As an adult, I spent six or seven years singing with the worship team at BGUMC. I fiddled with self-study in transposing chords. I painstakingly worked through music from the hymnals on an online piano that used keyboard keys to hit the right notes. I studied bits and pieces of music theory, watched vocal videos, and played around with the piano at church once we pulled it out of storage. I downloaded vocal sheets for the music we performed so I could play it in different keys, and practice at home. I love music, even after a short hiatus where I stopped singing.
It was in chorus that I first heard of the concept of ear training. For ear training, as you listen to music, combined with understanding notes and how music works, your ear becomes tuned in to the notes you sing or play, the keys you are in, and the natural flow of the music. I find it interesting this first day of the New Year that this was the piece I started a few months ago and never finished. As I prayed yesterday over the coming weeks, and the coming year, God was talking to me about things I have learned, and the need to come back to the basics. I need ear training, but of a different kind.
Last night as I listened to worship music, waiting to say goodbye to the old year, and welcome the new, a little melancholy settled on my heart. I found myself feeling a little weepy and wistful, and wasn’t sure why.
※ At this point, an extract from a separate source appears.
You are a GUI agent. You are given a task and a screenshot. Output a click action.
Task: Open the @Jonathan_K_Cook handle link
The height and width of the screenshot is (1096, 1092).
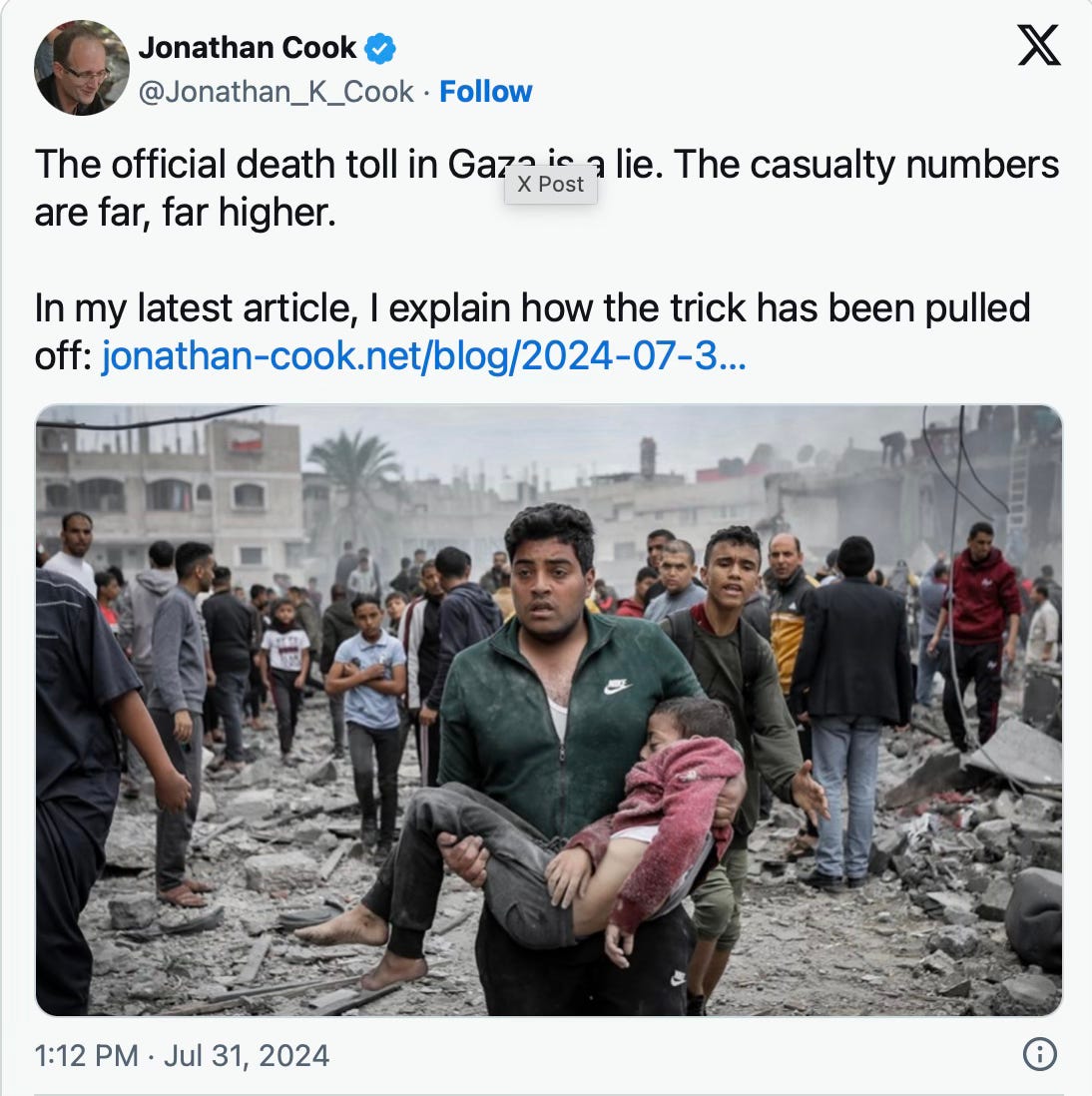(276, 92)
As I listened to the words of songs that speak to giving all we are to God, of not holding back, of stepping out in faith, it struck me that I have felt … not what I once was. The song “This Is Now” started rolling out, and the feeling solidified. I can look back and remember when my heart was wide open to God. It started with ear training for my soul.
I first began writing in earnest for God back in December of 2011. Each day I looked for how God was moving because He led me to share His presence with people on Facebook. I didn’t think about it. I didn’t bargain. I didn’t plan it. I just committed to write and tell and share the grace of God in my life. He used that time and commitment to tune my heart to sing His grace as another song goes. Those days laid a foundation of joyful obedience and discovery that carried me through so many things, good and bad, and built a faith that remained unshakable for years.
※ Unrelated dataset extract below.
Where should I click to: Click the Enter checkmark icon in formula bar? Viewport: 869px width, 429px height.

As I looked back last night, crying at the words:
And I felt the sea beneath my feet
As I stepped out on the angry waves
But You saw the storm raging within
You reached out and calmed me then
But this is nowI wish I could go back but I don’t know how
I remember when I stood my ground
I swore I’d never let You down
I want to be that man again
But that was then
And this is now
~ Casting Crowns , This Is Now, Thrive Album
it struck me why I’ve been feeling so … not what I once was. When I was called to step into a leadership role at BGUMC, and became the Lay Leader a request was made at the time. I was asked to be careful what I wrote, and to not share that writing anymore to the church’s Facebook group. Our new pastor was concerned the writing I did might stir controversy, cause confusion, and overall be construed as me speaking on behalf of the congregation due to my new role.
I have always seen my role in the church as having a goal of making my pastor’s work a joy, and that has played out in many ways, most of them being some kind of support of the ministry of the leaders in my church. As such, knowing the vision my new pastor had, and knowing the struggles our congregation sometimes underwent, I agreed to that request. We got busy. We were working on developing the committees, which are the leadership structures in the church. We were working on sprucing up the building and grounds with a small budget. We were working on developing new ministries and outreach opportunities, or revitalizing old ones. We were working.
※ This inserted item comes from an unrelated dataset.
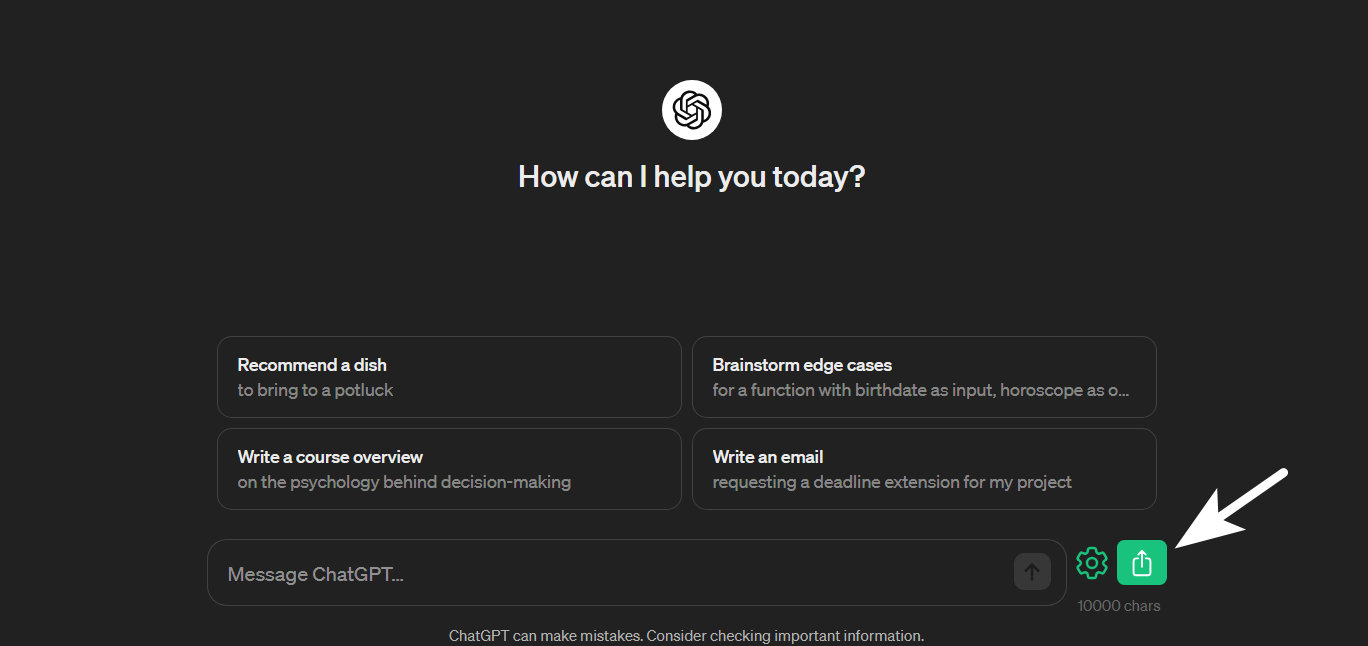Click the white arrow annotation graphic
Viewport: 1368px width, 646px height.
[x=1232, y=507]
I asked about maybe doing a devotional for the church website, with the supervision and approval of the pastor, rather than just posting on my own. We talked about it. But with all that busy, and the continuing admonition from both my pastor and my best friend that to be mindful of the things I said, I eventually just stopped writing.
The trouble is that God doesn’t stop talking just because I stop writing. He didn’t stop showing up and showing out. He didn’t stop working in my life. He didn’t stop giving me visions, words, encouragement, or warnings. He kept right on talking. I had to work pretty hard sometimes to tune Him out so those words I didn’t know what to do with didn’t drive me mad.
I stopped writing, and eventually stopped really engaging people on social media. I let my blog fade. God spent a lot of time in 2011 and 2012 building my ear, and building my audience. I left them to grow fallow for the two years I was Lay Leader at BGUMC. And truly, if God desired for me to stop writing altogether, that likely would not have been so detrimental. But, I failed to recognize the danger of that request and that decision on my part, that it came not from a place of God’s direction, but from a place of fear and anxiety.
When we eventually got a new pastor, as United Methodist churches always do, I asked about writing again. He said that was fine. So I started trying to write again. There was already turmoil in the church due to larger issues being faced by the UMC as a whole right now. And I wrote a piece that addressed the larger issue of how the church addresses the poor in the world. It touched on our food pantry ministry, and how the ministry went through periods of attention and periods of inattention by the congregation. I questioned if that ministry was a current call of our congregation. It didn’t intend to denigrate, nor in reading the piece would most have taken offense, or even believed it was focused on our church. It was actually very much directed at the church universal, and clearly so. It lit a firestorm.
Speaking the words God gave me on Facebook, in private message, already landed me in trouble once previously. When I spoke God’s words to me to another congregant in my role as Lay Leader it sparked another fire. Finally in the meeting where I was called on the carpet for undefined complaints of being unapproachable, speaking what God gave me led to me stepping out of all the roles I had been in. Some of those roles I had been in for nearly seven years. Others were not understood by those asking me to step down, and led to me standing by helplessly as things fell apart that did not have to.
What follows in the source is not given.